In Nielsen's most recent online survey, conducted Nov. 10-28, 2014, consumer confidence increased in 17 of 60 markets compared with 39 markets that saw increases in the third quarter. Ireland (90) showed the most improvement in consumer confidence with a 6 percentage point gain. Italy reported the lowest score (45) a quarterly decline of two points. Confidence in Malaysia (89) dropped 10 points from the previous quarter, the biggest decline of all markets measured by Nielsen.
"Confidence in more than half of the global markets measured retreated slightly in the fourth quarter with continued geopolitical tensions and some slowing in emerging-market growth,” said Louise Keely, senior vice president, Nielsen and president, The Demand Institute. “Latin American markets, such as Brazil, saw particularly large declines in confidence compared with last quarter and a year ago, reflective of the economic slowdown there. While recovery in Europe continues to be weak, and there is recent speculation of quantitative easing by the European Central Bank, confidence is still up slightly in most economies from a year ago, suggesting that fears of yet another eurozone recession have not yet hit overall consumers’ outlook. In the US, where labor markets have continued to recover, confidence is up significantly from its level a year ago."

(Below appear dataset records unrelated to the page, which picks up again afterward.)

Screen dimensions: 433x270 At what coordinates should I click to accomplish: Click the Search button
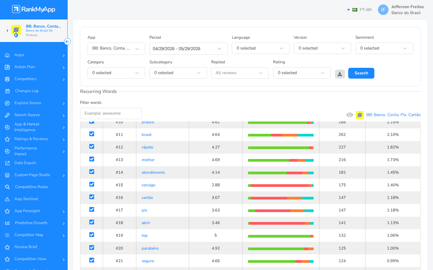tap(361, 73)
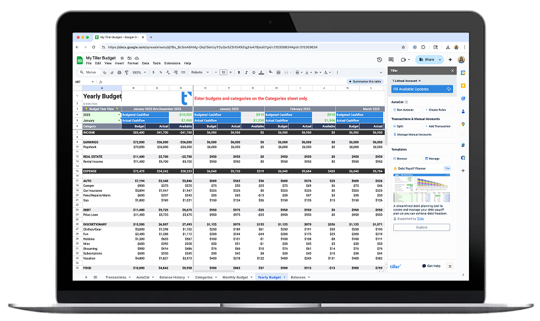
Task: Toggle bold formatting in the toolbar
Action: (x=239, y=72)
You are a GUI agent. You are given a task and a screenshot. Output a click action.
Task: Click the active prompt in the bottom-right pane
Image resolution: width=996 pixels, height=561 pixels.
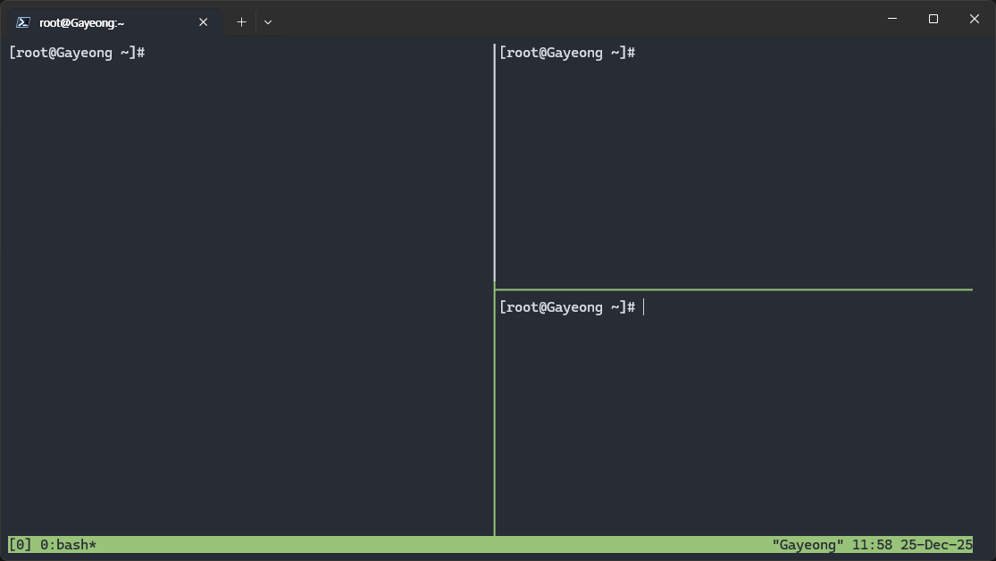(x=566, y=307)
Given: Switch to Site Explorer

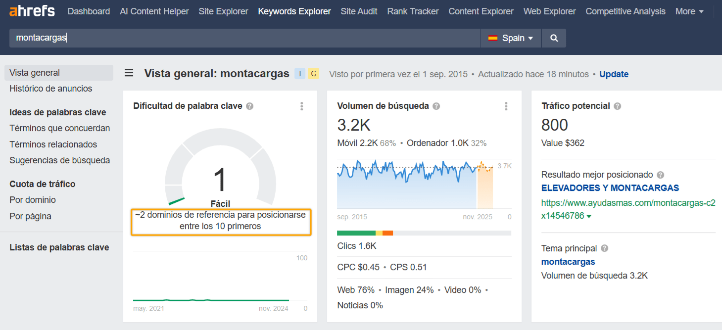Looking at the screenshot, I should click(x=223, y=11).
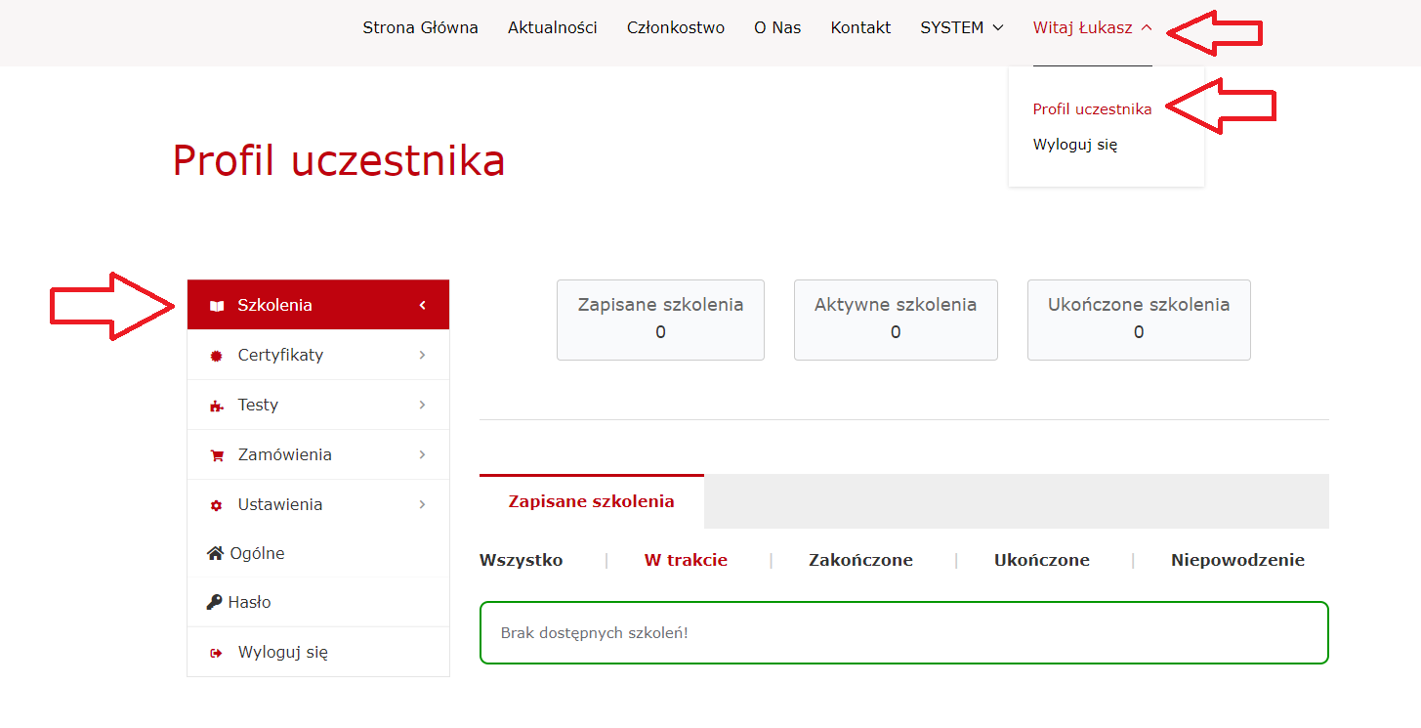Screen dimensions: 1421x728
Task: Collapse the Szkolenia sidebar chevron
Action: (x=422, y=305)
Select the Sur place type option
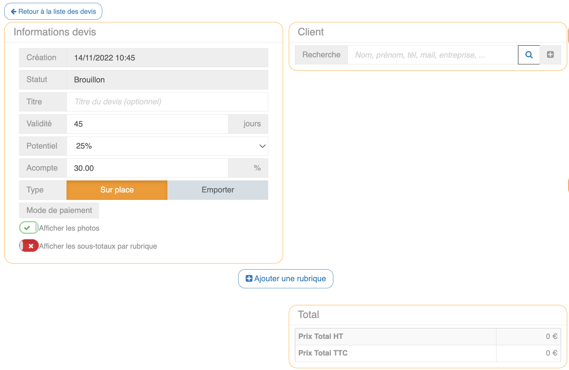Viewport: 569px width, 370px height. click(x=117, y=190)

Regional trends show consumer confidence in the fourth quarter declined one point in North America (106) and Asia-Pacific (106), Nielsen reported. The Middle East/Africa (95) region reported a 1 point decline; Latin America (88) registered a decline of 3 points while confidence in Europe (76) slipped two points from the previous quarter.
In the fourth quarter, consumer confidence retreated two points in the United States (106), four points in China (107) and four points in Japan (73). However, consumer confidence gained one point in Germany (98) and the United Kingdom (94).